/
Selasa, 04 Juli 2023 | 17:25 WIB
Pakai Kursi Roda saat Bersaksi di Sidang Mario Dandy, Mantan Pacar Mendadak Nangis Kejar saat Dicecar Jaksa. (Suara.com/Rakha)

Sidang lanjutan kasus penganiayaan terhadap David Ozora dengan terdakwa Mario Dandy dan Shane Lukas kembali digelar di PN Jakarta Selatan, Selasa (4/7). Dengan menggunakan kursi roda, mantan pacar Mario Dandy, Anastasia Pretya Amanda dihadirkan sebagai saksi sidang kali ini.

Namun, Amanda mendadak menangis histeris setelah dicecar jaksa penuntut umum (JPU). Sebelum terisak tangis, Amanda sempat terdiam saat ditanya-tanya jaksa di ruang sidang. 

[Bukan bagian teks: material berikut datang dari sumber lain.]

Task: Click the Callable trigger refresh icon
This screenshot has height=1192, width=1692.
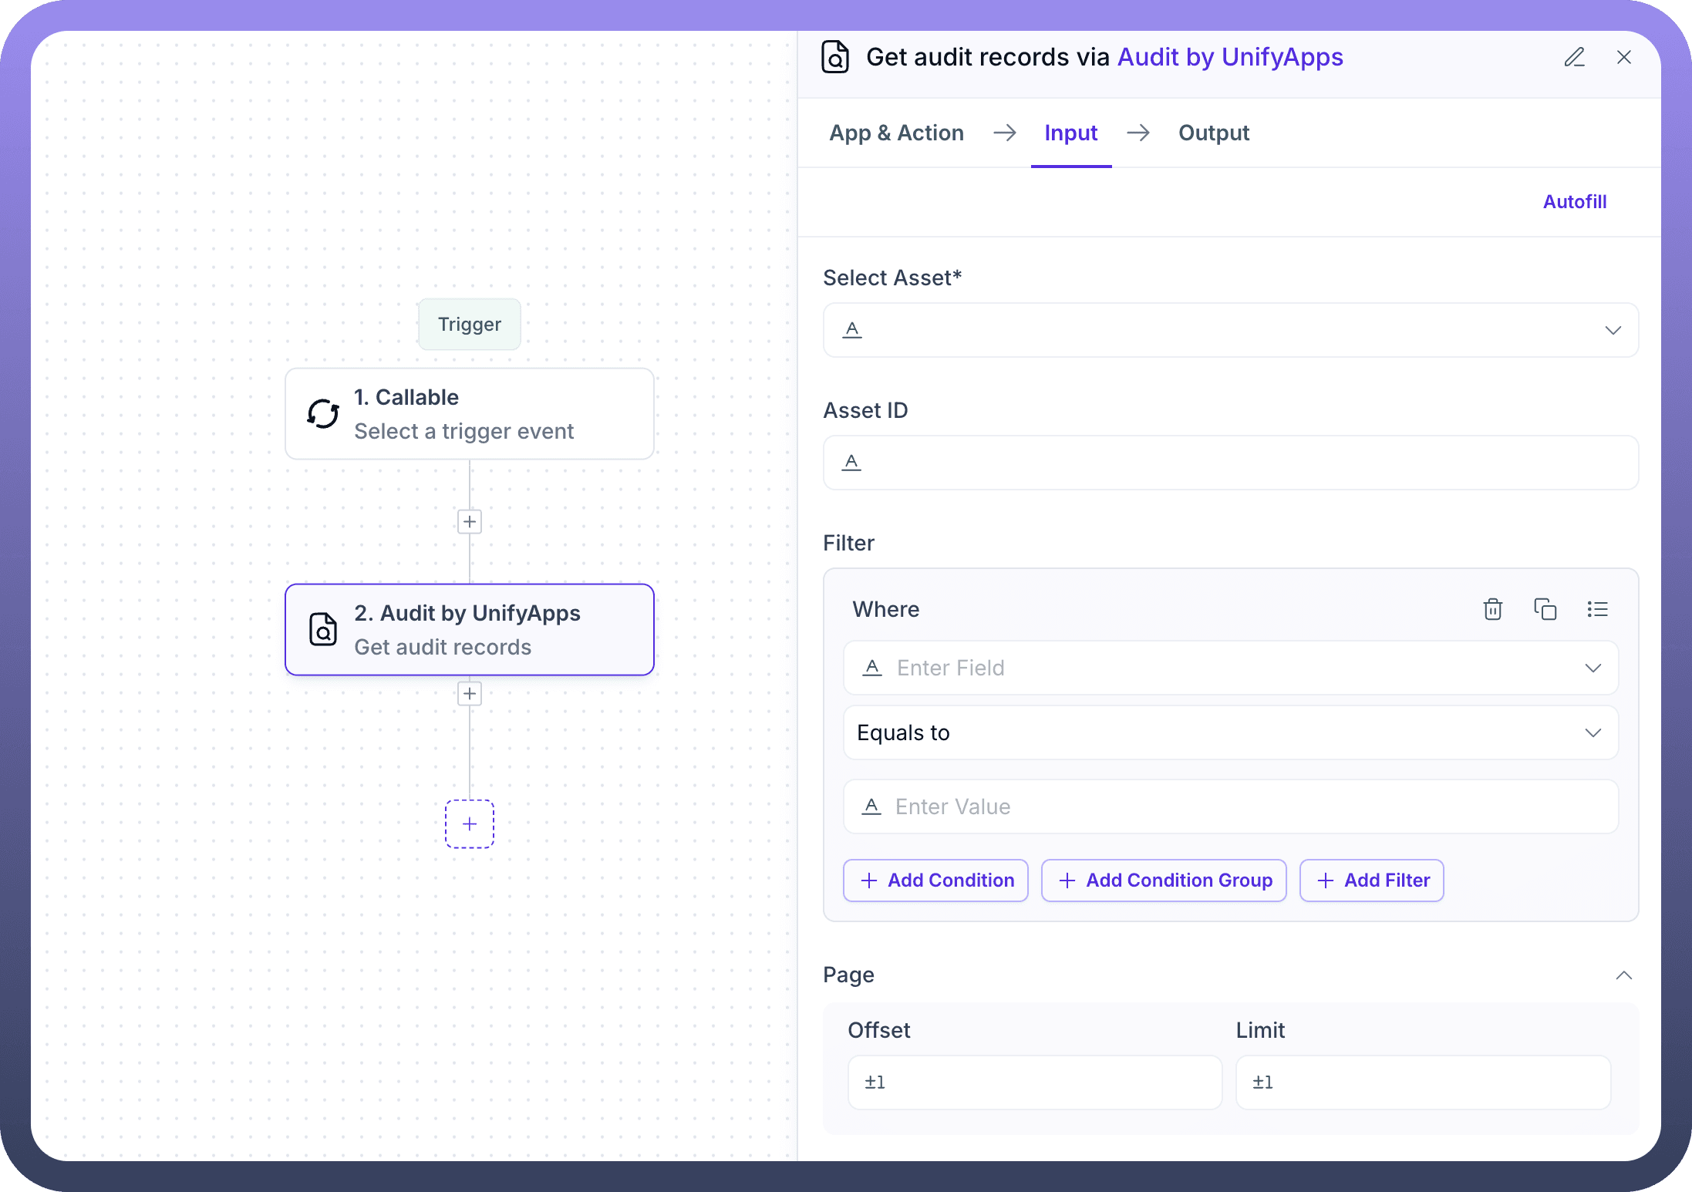Action: (323, 414)
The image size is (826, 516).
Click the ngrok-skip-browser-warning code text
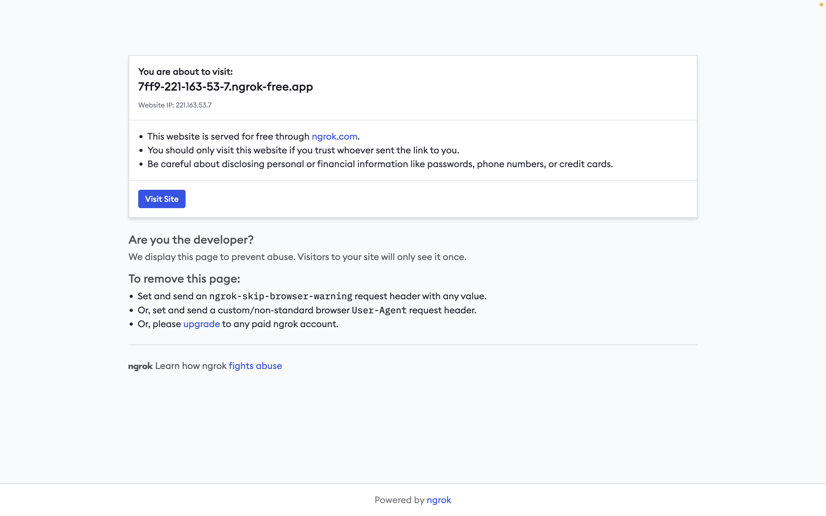(280, 296)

Tangis mantan pacar Mario Dandy itu pun membuat jaksa berhentik bertanya. Mengutip Suara.com, Amanda terlihat merebahkan kepalanya ke kursi roda. Melihat kondisi itu, sang Ibu, Opy Dewi buru-buru mendekat ke arah anaknya.

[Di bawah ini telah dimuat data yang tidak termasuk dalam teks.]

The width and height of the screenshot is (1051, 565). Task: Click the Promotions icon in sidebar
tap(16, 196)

Saat berurai air mata, Amanda tampak mendapat pelukan dari ibu dan pengacaranya, Entita Edyalaksmita. Air mata Amanda pun tampak diseka oleh Ibundanya. 

Dalam kondisi tu, Hakim Ketua Alimin Ribut Sujono sempat menskor sidang dan memerintahkan agar dokter dari pihak kejaksaan memeriksa kondisi Amanda. 

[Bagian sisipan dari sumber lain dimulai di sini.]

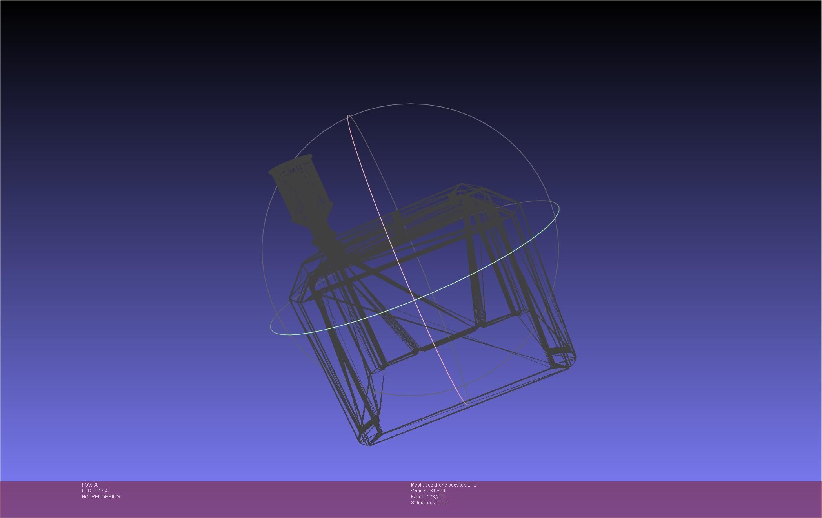Click the Faces: 123,210 info line
822x518 pixels.
tap(427, 497)
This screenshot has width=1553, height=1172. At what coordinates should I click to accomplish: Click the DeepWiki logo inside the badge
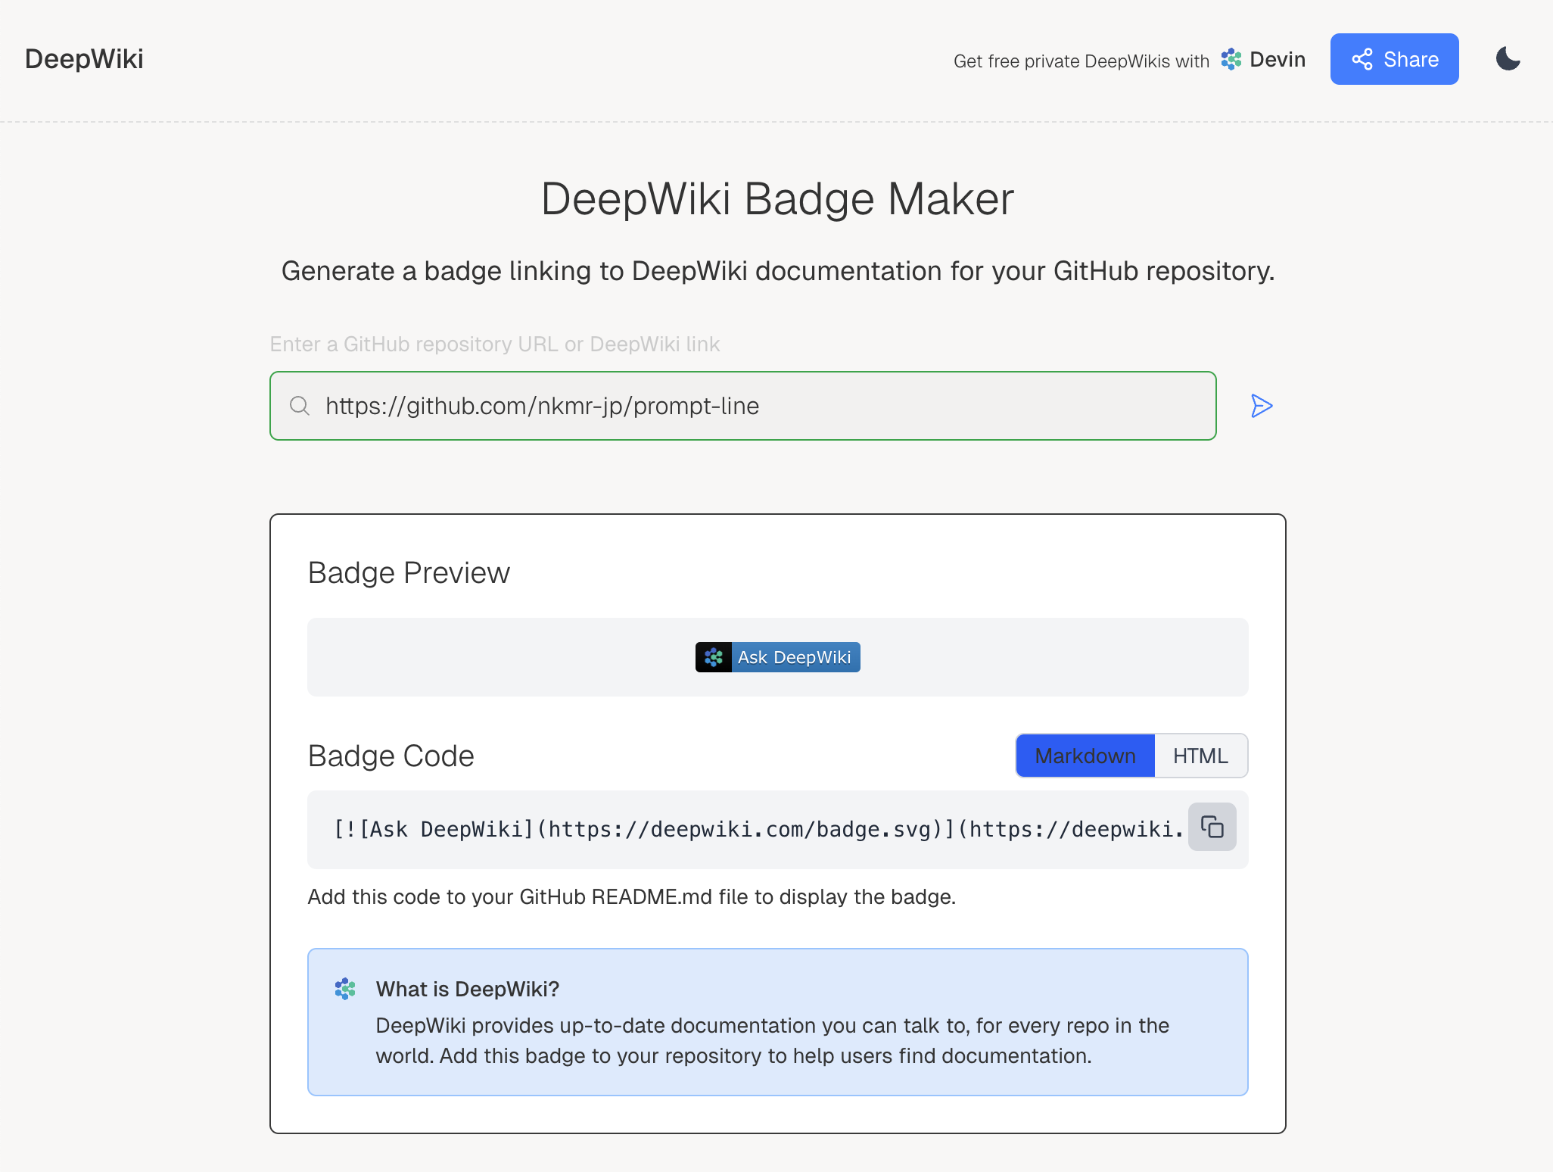click(x=713, y=657)
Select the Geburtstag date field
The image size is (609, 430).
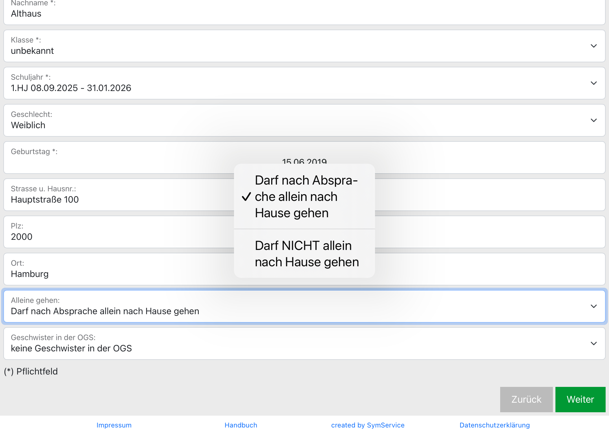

Usai pemeriksaan, dokter dari kejaksaan menyebut tekanan darah Amanda masih tergolong normal. Selain itu, saturasi oksigen di tubuh Amanda juga masih bagus.

"Berdasarkan pemeriksaan fisik yang telah kami lakukan dari pemeriksaan tanda-tanda vital didapatkan tekanan darahnya 110/70 dengan heartrate 150 kali per menit," kata dokter kejaksaan.

"Saturasi 98 persen. Jadi untuk tanda-tanda sesak dari saturasi oksigen itu masih bagus," imbuhnya.

Hakim lalu memutuskan untuk melanjutkan persidangan.

Baca Juga: Kembali jadi Tersangka Gegara Cabuli Mantan Pacar, Mario Dandy Disumpahi Ayah David: Anak Setan, Selamat Membusuk di Penjara!

"Jadi layak?" tanya Hakim Alimin.

"Layak," jawab dokter kejaksaan.

Setelah sidang kembali dilanjutkan, pengacara Mario, Andreas Nahot Silitonga, mengajukan keberatan karena Amanda diperiksa sebagai saksi didampingi oleh ibunya.

"Kami keberatan kalau saksi didampingi oleh ibunya. Tapi kalau didampingi, setidak-tidaknya didampingi oleh tenaga kesehatan, bukan orang tuanya," jelas Andreas.

Jaksa juga menyatakan hal serupa, keduanya mengajukan agar tenaga kesehatan atau dokter dari kejaksaan yang mendampingi Amanda. Hakim Alimin kemudian memerintahkan Ibu Amanda untuk duduk di kursi pengunjung.

"Izin majelis kami penuntut umum sependapat dengan penasihat hukum, kalau saksi sakit dokter yang harus mendampingi bukan orang tua," ucap jaksa.